Coupage de phrase. Vlan.

Non mais c’est vrai : j’ai envie de savoir. De savoir la vie. Ça ne veut rien dire parce que je suis incapable de transmettre mes idées et mes mots sont creux MAIS il y a quelque chose derrière tout ça.

Comme il y a quelque chose, des émotions, une histoire, derrière chaque personne. Et j’ai envie de voir au-delà des apparences, de connaître ça.

C’est bientôt la rentrée. Plus je vois de rentrées défiler, plus je me rends compte à quel point je m’éloigne du temps du collège et du lycée.
Je vais devenir une adulte. Je vais devoir trouver un travail.
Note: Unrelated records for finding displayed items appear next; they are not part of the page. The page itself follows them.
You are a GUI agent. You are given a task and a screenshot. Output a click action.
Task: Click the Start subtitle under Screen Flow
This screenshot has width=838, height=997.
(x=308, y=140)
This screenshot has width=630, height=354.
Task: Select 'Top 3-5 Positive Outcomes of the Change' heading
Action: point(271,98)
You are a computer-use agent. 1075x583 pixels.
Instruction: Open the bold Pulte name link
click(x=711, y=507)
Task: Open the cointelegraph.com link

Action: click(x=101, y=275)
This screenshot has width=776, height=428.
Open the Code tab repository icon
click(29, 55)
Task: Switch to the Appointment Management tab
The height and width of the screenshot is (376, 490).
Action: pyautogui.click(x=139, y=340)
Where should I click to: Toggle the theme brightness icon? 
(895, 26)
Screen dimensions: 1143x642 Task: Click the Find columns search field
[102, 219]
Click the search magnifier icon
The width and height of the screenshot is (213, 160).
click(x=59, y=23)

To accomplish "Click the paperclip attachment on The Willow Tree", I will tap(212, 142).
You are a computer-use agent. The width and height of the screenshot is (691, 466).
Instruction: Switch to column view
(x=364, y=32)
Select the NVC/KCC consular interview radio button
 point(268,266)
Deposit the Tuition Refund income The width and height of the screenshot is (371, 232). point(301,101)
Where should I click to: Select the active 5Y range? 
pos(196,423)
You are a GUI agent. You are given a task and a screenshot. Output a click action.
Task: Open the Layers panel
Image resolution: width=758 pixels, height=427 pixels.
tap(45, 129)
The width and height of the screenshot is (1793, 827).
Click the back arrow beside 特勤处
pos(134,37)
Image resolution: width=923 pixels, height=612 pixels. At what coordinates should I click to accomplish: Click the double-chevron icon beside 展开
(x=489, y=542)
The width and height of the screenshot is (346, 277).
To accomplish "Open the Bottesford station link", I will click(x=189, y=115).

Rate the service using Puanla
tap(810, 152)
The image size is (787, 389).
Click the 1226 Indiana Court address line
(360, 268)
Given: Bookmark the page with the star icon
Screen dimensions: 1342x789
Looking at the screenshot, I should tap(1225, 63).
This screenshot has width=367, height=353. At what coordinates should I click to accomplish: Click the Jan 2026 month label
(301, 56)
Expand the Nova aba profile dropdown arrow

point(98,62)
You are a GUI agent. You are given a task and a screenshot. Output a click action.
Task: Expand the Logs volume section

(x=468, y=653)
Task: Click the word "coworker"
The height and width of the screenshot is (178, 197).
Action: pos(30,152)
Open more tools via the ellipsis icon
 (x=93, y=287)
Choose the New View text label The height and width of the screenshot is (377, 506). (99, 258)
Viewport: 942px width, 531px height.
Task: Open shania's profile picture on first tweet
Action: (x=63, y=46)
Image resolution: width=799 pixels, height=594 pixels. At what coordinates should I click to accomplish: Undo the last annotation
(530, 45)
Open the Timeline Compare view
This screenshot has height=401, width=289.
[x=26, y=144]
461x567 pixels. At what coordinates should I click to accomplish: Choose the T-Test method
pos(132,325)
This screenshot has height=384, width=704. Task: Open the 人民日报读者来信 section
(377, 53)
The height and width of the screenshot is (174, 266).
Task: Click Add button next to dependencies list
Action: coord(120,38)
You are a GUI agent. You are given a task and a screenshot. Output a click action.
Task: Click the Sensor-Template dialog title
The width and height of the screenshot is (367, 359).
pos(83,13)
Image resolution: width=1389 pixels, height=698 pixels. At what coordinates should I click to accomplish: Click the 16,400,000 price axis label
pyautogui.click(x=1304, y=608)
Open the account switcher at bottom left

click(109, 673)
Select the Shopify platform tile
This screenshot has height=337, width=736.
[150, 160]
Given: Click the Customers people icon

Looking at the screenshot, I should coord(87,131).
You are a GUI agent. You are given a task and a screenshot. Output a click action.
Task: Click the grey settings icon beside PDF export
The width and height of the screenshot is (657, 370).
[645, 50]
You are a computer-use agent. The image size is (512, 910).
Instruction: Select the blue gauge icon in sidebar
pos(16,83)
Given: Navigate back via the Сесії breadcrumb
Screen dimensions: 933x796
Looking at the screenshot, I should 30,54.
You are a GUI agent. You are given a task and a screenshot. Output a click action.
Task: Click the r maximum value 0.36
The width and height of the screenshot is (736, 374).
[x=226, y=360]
Arrêter de passer mes week-ends à étudier ! Je n’imagine même pas une vie sans ça ! (Non pas que j’aime particulièrement vivre sous pression, mais c’est devenu une habitude).

Et je ne pourrai plus revenir en arrière !

Je ne pourrai pas dire "oh ben aujourd’hui j’me sens, pour le fun, de revivre un cours de maths, tiens, allez j’vais au lycéééééééée !". Jamais.
Non pas que j’aie envie de revivre un cours de maths. Mais dans l’idée.

P.S : Super nouvelle de la joie qui ressuscite -> des génies des scénaristes ont adapté le livre "Jonathan Strange et Mr Norrell" en mini-série !!!
Félicité éternelle. Enfin… pour sept épisodes. Mais c’est déjà ça ! J’ai adoré adoré adoré ce livre. Il est dense, il parle de magie mais dans un contexte très réaliste en même temps et puis il aborde un thème dont je suis complètement fan mais dont je ne parlerai pas parce que ne pas savoir qu’il était abordé dans ce livre et le découvrir a été l’une des choses qui m’a le plus fait apprécier ma lecture.